Lol, they are not reserved for actual native apps. Web can do animations just fine, at 60 fps, in 2D or 3D. If it adds to the user experience in a meaningful or delightful way, go ham.


Note, I didn't say all animations, I said page transition. Don't animate a page transition.


I disagree with most of what you said (as well as most of the opinions in the article)

I'm sure you have your reasons for your opinions, but you didn't define them, you just said "no this, trust me" essentially.

You did expand on usage of the Context API but I agree with your opinion already on that one.


I agree with him but if he wanted to go more in-depth it might spawn a whole article (which I'd read)


Can’t say I disagree with any of this.


react-query vs React Toolkit Query?


Assuming you meant Redux Toolkit (RTK) Query there.

FWIW, the stance of both the Redux maintainers (myself and Lenz) and the React/TanStack Query maintainers (Tanner and Dominik) is:

- If you're using Redux at all, prefer using RTK Query

- If you're using just plain React, prefer using React Query

but don't write data fetching and caching logic by hand :)

There _are_ some API and philosophy differences between RQ and RTKQ. RTKQ emphasizes defining "endpoints" up front, and generates React hooks based on those endpoint definitions.

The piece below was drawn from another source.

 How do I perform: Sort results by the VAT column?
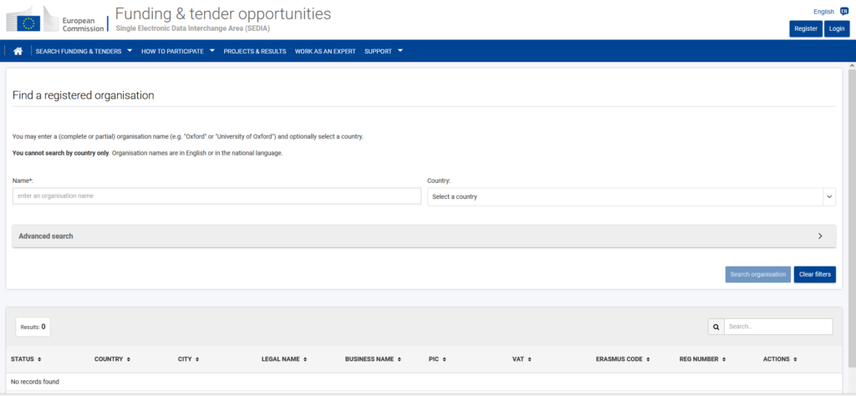tap(522, 359)
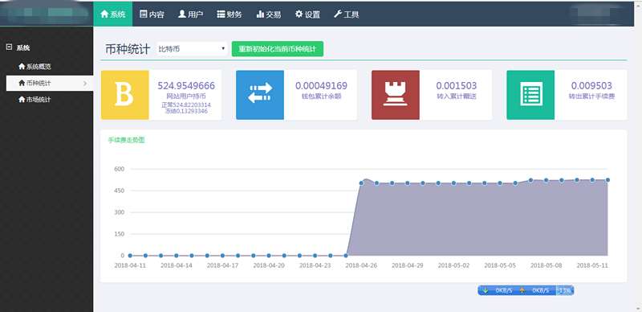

That approach also helps enable codegen from OpenAPI and GraphQL schemas. RTKQ also has some unique capabilities around cache lifecycles that enable use cases like streaming updates:

- https://redux-toolkit.js.org/rtk-query/comparison#unique-cap...

(I'll also note that we have an `<ApiProvider>` that automatically sets up a Redux store for you internally, so you _can_ use RTKQ if you're not already using Redux in an app.)